Reactions of cluster salts K₂[Fe₃Q(CO)₉] (Q = Se, Te) with AsI₃ in CH₂Cl₂ proceed differently depending on the chalcogen atom and the reaction conditions. For Te, the product of addition of μ₃-AsI vertex to the initial cluster, [Fe₃(CO)₉(μ₃-Te)(μ₃-AsI)] (2b) is the main component of the solution. By action of traces of water, such as wet silica gel, 2b is converted to a dimeric cluster [{Fe₃(CO)₉(μ₃-Te)}₂(μ₆,κ³:κ³-As₂)] (5), whose molecules contain two identical square-pyramidal cores joined by diarsane moiety. For Se, the product 2a, analogous to 2b, was only found on the basis of mass-spectra, as main component of the reaction solution, but could not be separated because of its instability and similarity of its properties to those of [Fe₃(CO)₉Se₂], a by-product.

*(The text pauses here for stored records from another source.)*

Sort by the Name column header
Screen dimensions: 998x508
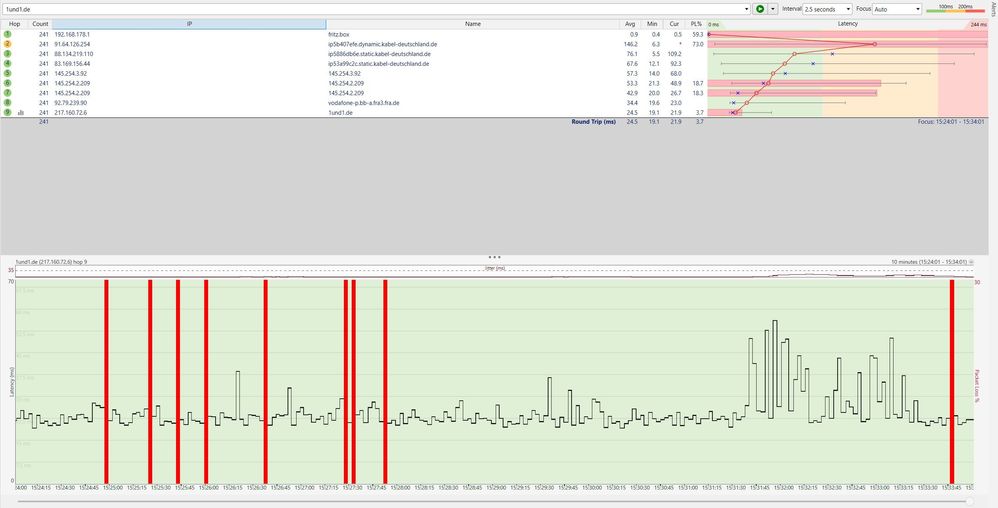tap(472, 22)
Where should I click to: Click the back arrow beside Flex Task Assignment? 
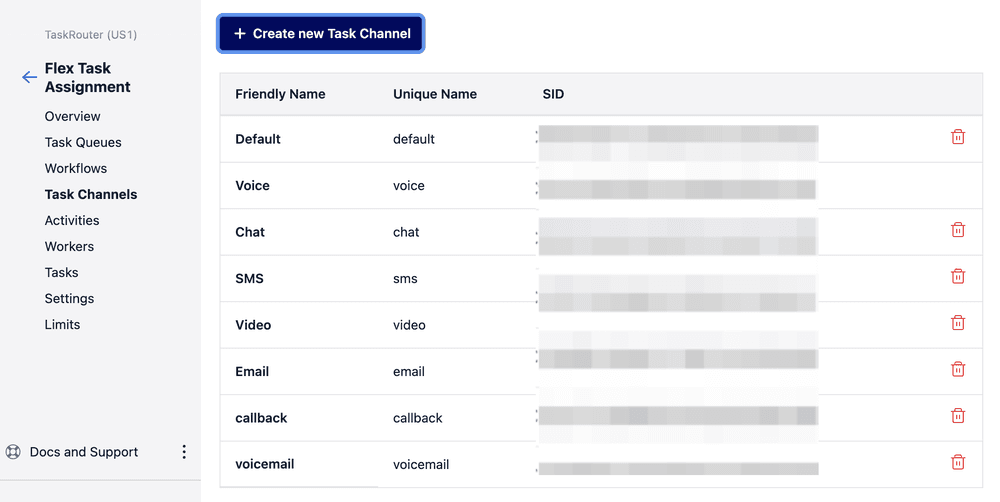click(x=29, y=77)
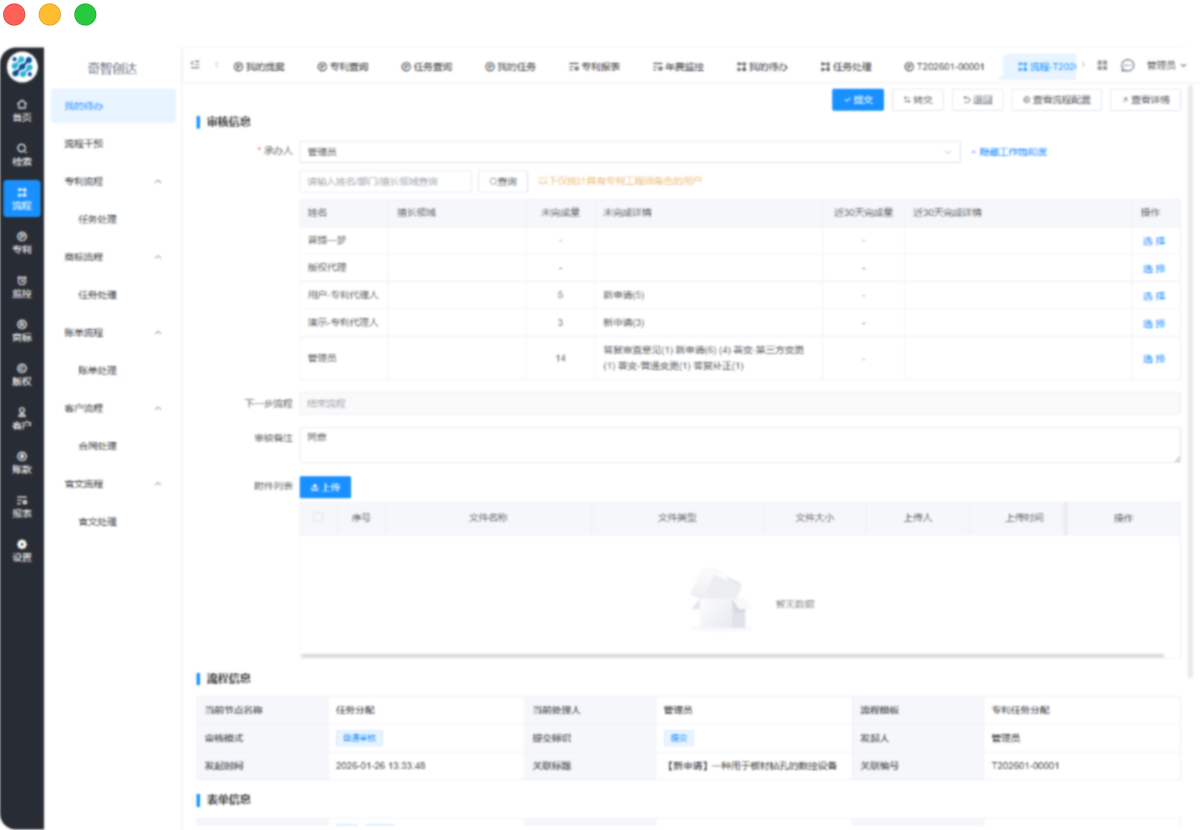
Task: Switch to the 任务查询 tab
Action: point(426,67)
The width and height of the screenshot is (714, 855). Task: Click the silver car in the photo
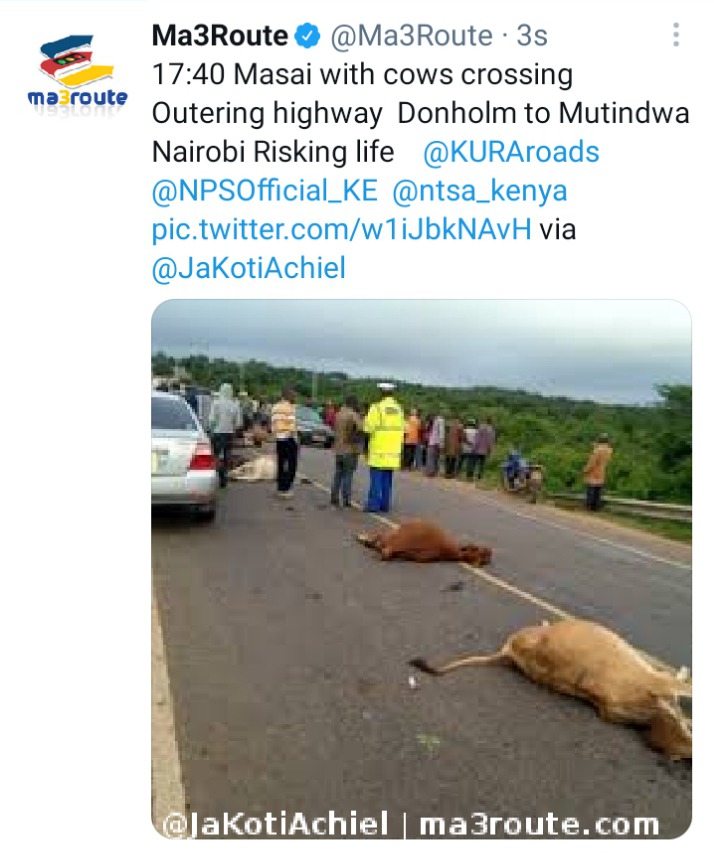click(x=184, y=455)
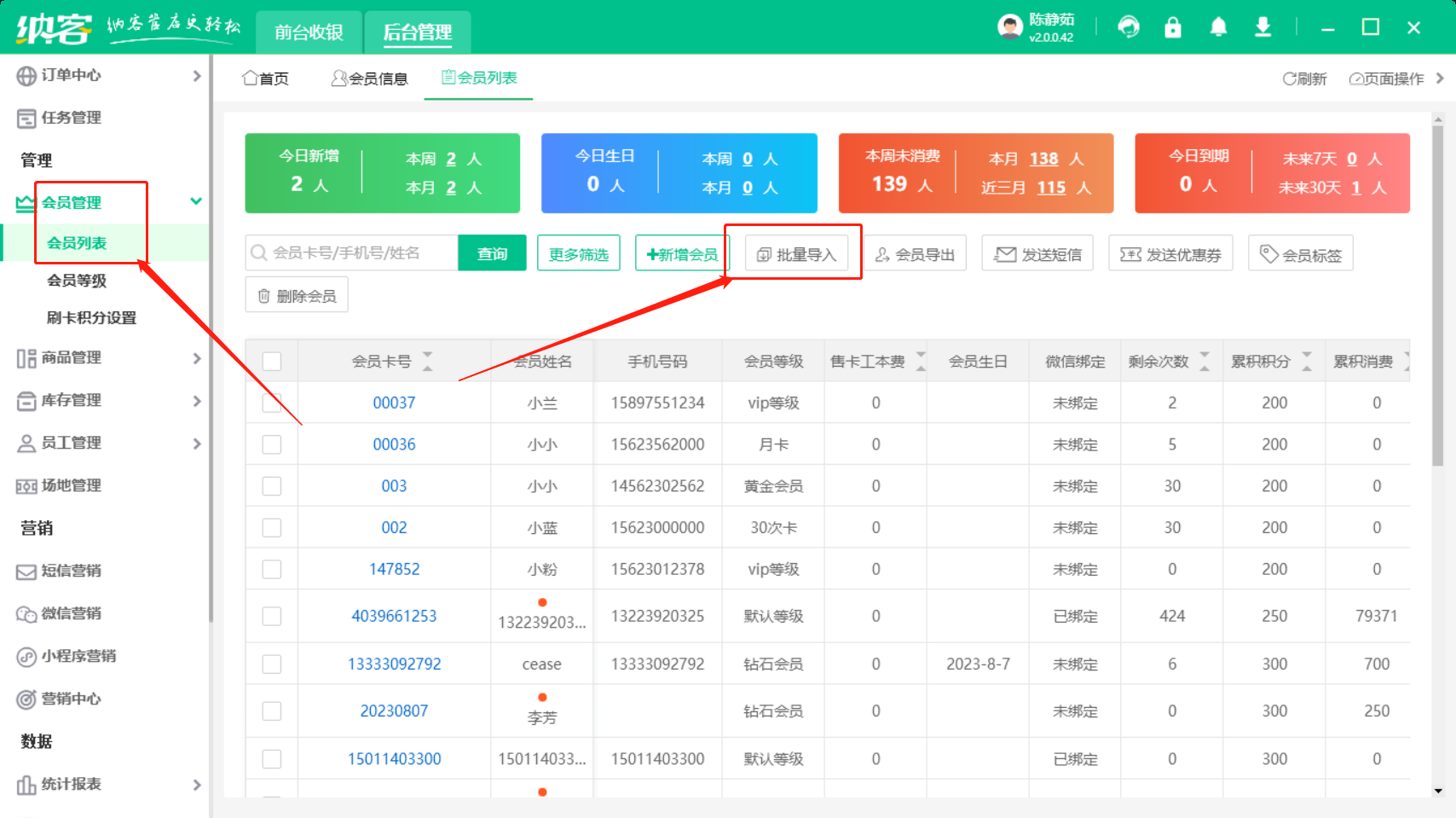
Task: Click the sort icon on 剩余次数 column
Action: coord(1205,361)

Two other products, [Fe₃(CO)₉(μ₃-Se)(µ₄,κ³:κ²-AsSe)Fe₂(CO)₆(μ-I)] (3) and K[{Fe₃(CO)₉(μ₃-Se)(μ₄-As)}₂Fe(CO)₃I] (4) were only found as little amount of crystals. The molecule of 3 consists of the pyramidal {Fe₃SeAs} core linked by the As–Se bond to a {Fe₂SeI} fragment. The cluster anion in 4 consists of two {Fe₃SeAs} cores joined via the {Fe(CO)₃I} unit. The products 3 and 4 presumably originate from the dissociation of the initial cluster core and their formation correlates with lower stability of Se-containing cluster 2a as compared to 2b.